══ SUPPLIED MATERIAL ══

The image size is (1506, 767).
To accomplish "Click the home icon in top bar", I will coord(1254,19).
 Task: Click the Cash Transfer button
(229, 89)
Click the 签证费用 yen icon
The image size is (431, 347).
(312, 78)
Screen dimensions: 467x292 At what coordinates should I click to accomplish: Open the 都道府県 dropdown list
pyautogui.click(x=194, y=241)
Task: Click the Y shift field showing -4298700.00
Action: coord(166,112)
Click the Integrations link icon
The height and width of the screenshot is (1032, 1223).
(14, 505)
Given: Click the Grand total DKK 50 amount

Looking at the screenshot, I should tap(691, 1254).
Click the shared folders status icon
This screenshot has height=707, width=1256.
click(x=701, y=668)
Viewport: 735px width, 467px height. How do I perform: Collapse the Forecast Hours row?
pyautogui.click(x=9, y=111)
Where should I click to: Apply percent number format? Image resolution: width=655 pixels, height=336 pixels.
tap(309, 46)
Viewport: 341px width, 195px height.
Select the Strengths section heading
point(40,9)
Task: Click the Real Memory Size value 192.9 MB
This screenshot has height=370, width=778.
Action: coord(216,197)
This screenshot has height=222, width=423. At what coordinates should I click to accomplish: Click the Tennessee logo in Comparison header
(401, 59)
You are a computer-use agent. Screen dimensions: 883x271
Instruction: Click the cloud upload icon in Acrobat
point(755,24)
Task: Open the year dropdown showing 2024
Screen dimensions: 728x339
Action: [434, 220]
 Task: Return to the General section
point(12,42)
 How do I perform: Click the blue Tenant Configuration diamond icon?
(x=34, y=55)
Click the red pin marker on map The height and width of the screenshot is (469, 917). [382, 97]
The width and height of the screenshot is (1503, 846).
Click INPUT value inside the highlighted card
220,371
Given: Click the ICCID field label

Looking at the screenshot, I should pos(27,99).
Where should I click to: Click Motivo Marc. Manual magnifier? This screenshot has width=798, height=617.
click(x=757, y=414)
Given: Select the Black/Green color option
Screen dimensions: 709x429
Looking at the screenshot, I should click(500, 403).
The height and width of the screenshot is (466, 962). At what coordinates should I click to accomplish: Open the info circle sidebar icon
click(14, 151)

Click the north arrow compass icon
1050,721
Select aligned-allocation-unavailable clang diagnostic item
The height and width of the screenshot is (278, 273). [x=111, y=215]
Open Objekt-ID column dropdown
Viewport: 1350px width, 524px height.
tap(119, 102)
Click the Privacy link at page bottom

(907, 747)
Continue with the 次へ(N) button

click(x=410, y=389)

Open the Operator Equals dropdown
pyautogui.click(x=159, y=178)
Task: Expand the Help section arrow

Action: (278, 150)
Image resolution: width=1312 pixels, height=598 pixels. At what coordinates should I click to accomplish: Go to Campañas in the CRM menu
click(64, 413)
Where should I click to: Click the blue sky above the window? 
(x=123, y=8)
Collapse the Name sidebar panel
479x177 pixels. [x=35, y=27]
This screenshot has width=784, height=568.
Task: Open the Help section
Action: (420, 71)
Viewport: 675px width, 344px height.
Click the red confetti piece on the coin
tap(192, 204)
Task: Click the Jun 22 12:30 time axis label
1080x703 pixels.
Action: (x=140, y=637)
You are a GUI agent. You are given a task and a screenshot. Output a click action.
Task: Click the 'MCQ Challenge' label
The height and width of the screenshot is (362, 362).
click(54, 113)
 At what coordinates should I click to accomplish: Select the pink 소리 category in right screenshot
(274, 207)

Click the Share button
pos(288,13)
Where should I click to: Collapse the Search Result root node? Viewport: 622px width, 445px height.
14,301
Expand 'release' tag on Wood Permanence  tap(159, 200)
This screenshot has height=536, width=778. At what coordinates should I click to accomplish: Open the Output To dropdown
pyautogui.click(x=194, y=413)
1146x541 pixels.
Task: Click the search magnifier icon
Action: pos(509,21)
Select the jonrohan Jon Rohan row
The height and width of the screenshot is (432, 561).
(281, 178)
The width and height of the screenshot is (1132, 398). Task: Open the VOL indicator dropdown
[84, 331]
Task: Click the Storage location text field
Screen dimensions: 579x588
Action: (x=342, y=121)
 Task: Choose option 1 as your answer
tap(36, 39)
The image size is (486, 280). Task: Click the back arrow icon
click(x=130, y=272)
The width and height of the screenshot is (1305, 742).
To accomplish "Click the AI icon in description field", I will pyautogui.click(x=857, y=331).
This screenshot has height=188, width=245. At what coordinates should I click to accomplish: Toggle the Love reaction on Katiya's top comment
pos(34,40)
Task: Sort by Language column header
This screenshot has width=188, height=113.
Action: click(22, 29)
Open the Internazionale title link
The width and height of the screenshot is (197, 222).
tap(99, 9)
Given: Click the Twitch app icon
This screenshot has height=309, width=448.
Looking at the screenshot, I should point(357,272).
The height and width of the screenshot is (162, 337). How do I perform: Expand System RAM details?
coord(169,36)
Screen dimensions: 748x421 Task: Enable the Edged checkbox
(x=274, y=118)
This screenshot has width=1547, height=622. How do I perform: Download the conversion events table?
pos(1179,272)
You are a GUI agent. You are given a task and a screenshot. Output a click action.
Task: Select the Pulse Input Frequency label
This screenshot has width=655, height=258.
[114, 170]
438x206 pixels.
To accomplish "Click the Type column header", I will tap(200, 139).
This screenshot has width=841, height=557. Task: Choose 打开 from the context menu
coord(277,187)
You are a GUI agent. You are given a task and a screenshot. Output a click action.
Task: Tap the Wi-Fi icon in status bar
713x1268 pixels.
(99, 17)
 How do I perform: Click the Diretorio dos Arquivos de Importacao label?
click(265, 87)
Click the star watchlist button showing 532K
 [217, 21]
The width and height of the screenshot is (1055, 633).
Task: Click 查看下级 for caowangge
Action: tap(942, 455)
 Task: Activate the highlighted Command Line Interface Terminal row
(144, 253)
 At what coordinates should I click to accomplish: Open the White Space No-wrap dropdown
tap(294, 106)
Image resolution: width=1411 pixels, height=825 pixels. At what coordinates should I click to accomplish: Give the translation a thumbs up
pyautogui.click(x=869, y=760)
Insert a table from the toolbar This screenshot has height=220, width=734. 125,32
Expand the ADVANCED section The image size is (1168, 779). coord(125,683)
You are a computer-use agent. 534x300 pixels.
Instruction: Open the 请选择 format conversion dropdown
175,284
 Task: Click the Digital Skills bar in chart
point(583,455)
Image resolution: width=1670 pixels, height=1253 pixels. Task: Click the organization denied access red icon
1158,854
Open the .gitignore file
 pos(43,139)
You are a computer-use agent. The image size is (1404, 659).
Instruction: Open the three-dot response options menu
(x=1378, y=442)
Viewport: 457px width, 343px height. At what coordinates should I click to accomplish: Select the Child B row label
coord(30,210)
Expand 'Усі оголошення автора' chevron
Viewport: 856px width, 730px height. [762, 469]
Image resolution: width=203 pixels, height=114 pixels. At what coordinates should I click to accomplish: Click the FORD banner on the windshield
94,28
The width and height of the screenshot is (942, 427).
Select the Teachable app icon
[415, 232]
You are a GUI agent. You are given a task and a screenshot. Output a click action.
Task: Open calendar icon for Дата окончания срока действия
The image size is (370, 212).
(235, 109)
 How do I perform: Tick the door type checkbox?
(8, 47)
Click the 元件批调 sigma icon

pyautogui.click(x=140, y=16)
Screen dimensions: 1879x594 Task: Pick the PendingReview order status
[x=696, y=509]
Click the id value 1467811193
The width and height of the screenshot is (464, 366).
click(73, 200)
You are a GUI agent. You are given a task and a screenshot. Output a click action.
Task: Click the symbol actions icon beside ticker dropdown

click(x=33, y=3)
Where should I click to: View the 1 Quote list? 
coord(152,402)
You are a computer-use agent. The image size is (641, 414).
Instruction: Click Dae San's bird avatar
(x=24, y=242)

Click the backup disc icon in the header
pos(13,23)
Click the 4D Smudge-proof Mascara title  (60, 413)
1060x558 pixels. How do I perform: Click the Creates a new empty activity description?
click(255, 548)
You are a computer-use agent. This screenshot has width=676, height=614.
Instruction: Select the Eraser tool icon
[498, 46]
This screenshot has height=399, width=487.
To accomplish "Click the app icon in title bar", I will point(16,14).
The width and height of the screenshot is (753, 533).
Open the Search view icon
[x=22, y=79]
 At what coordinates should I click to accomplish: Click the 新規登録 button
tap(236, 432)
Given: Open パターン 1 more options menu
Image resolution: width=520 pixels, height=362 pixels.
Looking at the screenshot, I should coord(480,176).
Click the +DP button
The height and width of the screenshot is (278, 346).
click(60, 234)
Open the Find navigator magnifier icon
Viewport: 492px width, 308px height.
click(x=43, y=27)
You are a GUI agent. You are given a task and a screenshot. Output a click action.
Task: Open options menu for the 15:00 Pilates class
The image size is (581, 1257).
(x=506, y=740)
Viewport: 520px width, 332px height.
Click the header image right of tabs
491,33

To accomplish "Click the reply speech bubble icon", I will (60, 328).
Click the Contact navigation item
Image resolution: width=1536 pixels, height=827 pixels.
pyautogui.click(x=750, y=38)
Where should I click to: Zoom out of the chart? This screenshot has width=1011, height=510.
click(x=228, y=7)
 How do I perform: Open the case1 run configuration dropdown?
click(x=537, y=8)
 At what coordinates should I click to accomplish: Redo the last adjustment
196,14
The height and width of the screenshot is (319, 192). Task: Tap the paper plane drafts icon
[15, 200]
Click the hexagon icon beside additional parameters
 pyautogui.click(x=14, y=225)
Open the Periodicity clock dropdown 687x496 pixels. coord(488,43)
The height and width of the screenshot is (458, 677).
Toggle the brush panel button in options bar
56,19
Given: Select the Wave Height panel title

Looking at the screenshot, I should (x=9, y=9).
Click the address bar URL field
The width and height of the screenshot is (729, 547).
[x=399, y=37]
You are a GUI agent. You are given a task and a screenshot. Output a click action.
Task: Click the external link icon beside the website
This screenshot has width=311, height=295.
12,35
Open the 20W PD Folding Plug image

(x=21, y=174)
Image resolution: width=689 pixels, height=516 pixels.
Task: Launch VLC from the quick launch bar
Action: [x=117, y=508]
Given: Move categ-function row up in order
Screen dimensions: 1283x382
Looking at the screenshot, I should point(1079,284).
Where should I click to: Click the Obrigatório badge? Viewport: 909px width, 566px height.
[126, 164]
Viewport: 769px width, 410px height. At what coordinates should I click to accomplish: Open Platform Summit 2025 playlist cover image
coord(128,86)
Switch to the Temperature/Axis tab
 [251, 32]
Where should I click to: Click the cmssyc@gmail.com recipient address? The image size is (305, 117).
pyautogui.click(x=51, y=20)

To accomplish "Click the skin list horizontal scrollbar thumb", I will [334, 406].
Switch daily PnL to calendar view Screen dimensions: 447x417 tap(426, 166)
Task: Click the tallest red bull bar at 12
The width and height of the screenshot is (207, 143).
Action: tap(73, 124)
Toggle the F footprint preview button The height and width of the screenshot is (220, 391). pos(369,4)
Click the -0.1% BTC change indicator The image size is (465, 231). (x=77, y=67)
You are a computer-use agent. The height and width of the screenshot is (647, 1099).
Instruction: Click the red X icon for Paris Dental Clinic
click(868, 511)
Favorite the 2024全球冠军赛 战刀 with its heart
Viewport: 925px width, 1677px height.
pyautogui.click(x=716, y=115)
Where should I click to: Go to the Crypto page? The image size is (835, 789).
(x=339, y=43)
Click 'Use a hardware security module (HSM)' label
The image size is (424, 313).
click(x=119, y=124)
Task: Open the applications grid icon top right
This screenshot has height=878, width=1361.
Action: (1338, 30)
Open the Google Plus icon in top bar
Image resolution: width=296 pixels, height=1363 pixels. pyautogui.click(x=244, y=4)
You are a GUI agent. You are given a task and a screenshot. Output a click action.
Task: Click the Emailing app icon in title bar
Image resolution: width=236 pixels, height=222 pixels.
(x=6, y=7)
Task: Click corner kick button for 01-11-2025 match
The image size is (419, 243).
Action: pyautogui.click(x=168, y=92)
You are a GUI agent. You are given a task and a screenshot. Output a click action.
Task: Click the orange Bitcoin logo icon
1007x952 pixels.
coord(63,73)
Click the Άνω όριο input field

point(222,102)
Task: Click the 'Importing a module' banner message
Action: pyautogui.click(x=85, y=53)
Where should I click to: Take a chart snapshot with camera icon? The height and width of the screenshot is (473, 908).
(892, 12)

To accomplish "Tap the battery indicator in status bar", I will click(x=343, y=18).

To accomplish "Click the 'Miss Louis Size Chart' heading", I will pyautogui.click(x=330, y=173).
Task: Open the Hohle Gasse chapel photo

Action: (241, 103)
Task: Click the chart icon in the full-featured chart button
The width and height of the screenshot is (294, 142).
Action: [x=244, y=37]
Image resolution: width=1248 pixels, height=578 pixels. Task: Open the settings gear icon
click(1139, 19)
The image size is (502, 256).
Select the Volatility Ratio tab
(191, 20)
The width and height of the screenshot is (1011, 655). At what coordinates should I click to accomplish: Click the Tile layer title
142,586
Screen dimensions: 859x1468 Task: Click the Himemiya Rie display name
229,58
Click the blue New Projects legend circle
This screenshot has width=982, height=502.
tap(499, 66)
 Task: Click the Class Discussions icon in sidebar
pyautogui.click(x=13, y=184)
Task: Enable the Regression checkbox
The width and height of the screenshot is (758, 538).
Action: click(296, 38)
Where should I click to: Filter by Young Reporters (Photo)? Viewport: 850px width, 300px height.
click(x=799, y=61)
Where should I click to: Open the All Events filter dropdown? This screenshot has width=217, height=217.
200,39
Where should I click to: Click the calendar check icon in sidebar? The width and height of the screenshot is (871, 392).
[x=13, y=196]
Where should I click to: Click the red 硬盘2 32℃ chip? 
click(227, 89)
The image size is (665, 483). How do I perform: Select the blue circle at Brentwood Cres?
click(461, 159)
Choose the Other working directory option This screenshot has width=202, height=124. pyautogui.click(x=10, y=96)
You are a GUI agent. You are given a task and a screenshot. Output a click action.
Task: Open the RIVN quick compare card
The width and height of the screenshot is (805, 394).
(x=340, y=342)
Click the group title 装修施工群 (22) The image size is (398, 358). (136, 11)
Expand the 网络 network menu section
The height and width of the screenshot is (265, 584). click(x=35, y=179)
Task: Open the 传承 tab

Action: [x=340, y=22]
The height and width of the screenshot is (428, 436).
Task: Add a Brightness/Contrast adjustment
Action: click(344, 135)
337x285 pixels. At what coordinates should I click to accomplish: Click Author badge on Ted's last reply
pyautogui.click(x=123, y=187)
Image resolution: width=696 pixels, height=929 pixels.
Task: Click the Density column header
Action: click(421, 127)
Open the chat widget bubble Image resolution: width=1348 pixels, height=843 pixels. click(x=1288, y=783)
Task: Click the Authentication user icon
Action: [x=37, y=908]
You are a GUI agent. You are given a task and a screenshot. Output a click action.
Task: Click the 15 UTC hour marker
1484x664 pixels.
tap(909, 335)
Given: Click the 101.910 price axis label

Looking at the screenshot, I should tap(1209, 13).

═══

■ TRY IT
Return every line in the listing that contains the word "computer".

■ ANSWER SECTION
You are a computer-use agent. Screen dimensions: 883x271
You are a computer-use agent. 534x300 pixels.
You are a computer-use agent. The image size is (1404, 659).
You are a computer-use agent. The image size is (641, 414).
You are a computer-use agent. This screenshot has width=676, height=614.
You are a computer-use agent. The height and width of the screenshot is (647, 1099).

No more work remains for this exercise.